In uncertain times, and at times where there are significant changes affecting us all (such as Brexit), parties may look to escape their contractual obligations by reason of the contract becoming frustrated.

What is Frustration? 

A contract may be discharged on the ground of frustration when something occurs after the formation of the contract which renders it physically or commercially impossible to fulfil the contract, or transforms the obligation to perform into a radically different obligation from that undertaken at the moment of entry into the contract.

The Test for Frustration

The courts have, over the years, applied differing tests when it comes to frustration. This has ultimately led us to an approach which seeks to take account of all the facts and circumstances of each case when deciding whether a contract has been frustrated, rather than developing a single test for frustration.

That said, generally speaking a frustrating event is an event which:

  • Occurs after the contract as been formed;
  • Is so fundamental that it goes to the very root of the contract and was entirely beyond anything contemplated by the parties when they entered the contract;
  • Is not due to any fault of either party; and
  • Makes further performance impossible, illegal or turns it into something which was radically different what was agreed by the parties at the time of the contract.

The doctrine of frustration has been around since the 1800s, so there is no shortage of case law to look at. Some examples of events leading to frustration are:

  • Destruction by fire of the thing that the contract relates to (Taylor v Caldwell 1863)
  • Change in law making the performance of the contract illegal (Denny Mott & Dickson Ltd v James B Fraser & Co Ltd 1944)

Brexit as a frustrating event

As we have seen above, a frustrating event must be beyond what was contemplated by the parties at the time of the contract. Ultimately, this means that the more recent the contract, the less likely Brexit might be a frustrating event. This is because, as time goes on, it is becoming more obvious that there will be disruption, even though such disruption is not yet known in full.

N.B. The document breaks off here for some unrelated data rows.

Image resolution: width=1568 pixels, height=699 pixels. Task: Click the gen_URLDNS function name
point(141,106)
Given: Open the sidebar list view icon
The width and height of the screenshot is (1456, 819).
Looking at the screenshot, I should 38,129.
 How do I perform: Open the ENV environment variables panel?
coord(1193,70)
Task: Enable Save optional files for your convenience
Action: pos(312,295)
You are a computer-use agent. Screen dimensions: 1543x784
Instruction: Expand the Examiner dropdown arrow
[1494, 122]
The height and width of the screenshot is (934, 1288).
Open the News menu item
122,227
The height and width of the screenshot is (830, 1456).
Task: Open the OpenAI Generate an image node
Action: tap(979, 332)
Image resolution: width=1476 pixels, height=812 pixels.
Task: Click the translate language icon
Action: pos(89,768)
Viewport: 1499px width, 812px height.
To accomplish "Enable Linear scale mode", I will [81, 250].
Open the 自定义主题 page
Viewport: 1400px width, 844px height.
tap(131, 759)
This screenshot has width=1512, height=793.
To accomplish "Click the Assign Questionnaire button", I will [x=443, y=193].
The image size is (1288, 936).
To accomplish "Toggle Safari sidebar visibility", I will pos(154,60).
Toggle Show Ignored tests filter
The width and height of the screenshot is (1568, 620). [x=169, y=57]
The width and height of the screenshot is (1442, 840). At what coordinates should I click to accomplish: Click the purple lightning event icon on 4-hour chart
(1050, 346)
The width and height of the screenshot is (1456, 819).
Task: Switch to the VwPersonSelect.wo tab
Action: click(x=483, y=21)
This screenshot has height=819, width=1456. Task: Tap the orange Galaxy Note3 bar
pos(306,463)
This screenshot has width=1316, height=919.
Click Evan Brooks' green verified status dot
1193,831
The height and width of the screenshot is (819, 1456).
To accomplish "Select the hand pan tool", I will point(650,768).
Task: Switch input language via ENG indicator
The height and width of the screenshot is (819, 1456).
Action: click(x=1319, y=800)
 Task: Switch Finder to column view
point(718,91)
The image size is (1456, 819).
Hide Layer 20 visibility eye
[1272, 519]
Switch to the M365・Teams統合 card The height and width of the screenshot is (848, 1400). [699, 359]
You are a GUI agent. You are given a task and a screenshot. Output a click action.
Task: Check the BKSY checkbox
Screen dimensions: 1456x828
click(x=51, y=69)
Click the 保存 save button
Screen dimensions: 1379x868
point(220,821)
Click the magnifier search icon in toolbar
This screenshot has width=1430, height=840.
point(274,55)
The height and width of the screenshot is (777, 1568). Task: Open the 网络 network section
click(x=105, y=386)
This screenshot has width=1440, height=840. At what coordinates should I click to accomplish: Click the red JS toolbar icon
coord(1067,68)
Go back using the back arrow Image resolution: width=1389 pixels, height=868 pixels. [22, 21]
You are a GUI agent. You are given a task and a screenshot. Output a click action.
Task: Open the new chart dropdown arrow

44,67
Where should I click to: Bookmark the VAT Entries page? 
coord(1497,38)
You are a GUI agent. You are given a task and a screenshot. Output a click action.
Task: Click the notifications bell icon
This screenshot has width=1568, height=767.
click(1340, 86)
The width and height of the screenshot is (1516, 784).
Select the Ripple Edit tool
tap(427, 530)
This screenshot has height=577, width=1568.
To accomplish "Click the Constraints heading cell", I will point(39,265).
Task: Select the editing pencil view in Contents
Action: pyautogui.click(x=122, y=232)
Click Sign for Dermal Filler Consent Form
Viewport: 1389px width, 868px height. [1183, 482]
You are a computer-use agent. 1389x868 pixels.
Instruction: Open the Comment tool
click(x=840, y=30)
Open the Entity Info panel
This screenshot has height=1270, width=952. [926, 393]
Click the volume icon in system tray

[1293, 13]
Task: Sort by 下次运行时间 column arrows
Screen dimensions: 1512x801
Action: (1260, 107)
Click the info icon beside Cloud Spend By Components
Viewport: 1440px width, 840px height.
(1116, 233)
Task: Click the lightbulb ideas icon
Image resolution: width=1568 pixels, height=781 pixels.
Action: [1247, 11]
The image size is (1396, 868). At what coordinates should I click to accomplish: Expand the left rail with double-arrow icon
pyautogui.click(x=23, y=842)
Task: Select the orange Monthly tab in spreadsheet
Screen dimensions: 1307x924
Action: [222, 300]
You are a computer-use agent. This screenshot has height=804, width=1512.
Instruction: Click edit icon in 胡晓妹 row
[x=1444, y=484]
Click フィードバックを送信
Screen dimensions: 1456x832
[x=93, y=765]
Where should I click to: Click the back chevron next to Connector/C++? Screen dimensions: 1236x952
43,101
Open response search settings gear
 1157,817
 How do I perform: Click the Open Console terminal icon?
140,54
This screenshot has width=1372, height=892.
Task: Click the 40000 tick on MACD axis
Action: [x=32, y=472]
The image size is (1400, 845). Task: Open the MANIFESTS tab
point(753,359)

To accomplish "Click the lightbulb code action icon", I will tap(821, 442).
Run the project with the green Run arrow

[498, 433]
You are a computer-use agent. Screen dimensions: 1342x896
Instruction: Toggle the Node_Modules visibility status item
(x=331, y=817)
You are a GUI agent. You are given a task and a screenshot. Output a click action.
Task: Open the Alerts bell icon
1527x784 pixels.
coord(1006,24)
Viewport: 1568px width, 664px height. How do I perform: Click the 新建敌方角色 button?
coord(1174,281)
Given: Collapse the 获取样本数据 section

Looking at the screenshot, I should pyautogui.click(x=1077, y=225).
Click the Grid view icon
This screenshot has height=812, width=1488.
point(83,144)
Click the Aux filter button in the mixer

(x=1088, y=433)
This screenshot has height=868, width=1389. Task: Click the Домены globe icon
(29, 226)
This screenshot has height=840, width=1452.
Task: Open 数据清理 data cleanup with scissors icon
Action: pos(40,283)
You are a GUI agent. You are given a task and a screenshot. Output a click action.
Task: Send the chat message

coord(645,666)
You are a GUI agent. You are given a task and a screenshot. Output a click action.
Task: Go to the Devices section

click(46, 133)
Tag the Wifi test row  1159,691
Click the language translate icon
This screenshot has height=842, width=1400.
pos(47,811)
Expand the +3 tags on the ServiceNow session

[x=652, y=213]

However, where parties have entered contracts before Brexit was foreseeable and can show a common purpose to their contract that specifically depended on the UK remaining in the EU for example, the courts may well look at this differently.

That said, whether the courts will allow the scope of the doctrine of frustration to extend to cover a significant political event, such as Brexit, remains to be seen.

In Canary Wharf v. European Medicines Agency [2019], the court held that a 25-year lease was not frustrated because the EMA had to relocate its HQ to another EU member state on account of Brexit. Ultimately, the court felt that, just because the EMA had to move, it did not mean that performance of their obligations had become impossible.

This serves as a good reminder of how difficult it is to prove frustration and, unless there is some form of illegality or genuine block to performance, Brexit may not be seen as a frustrating event.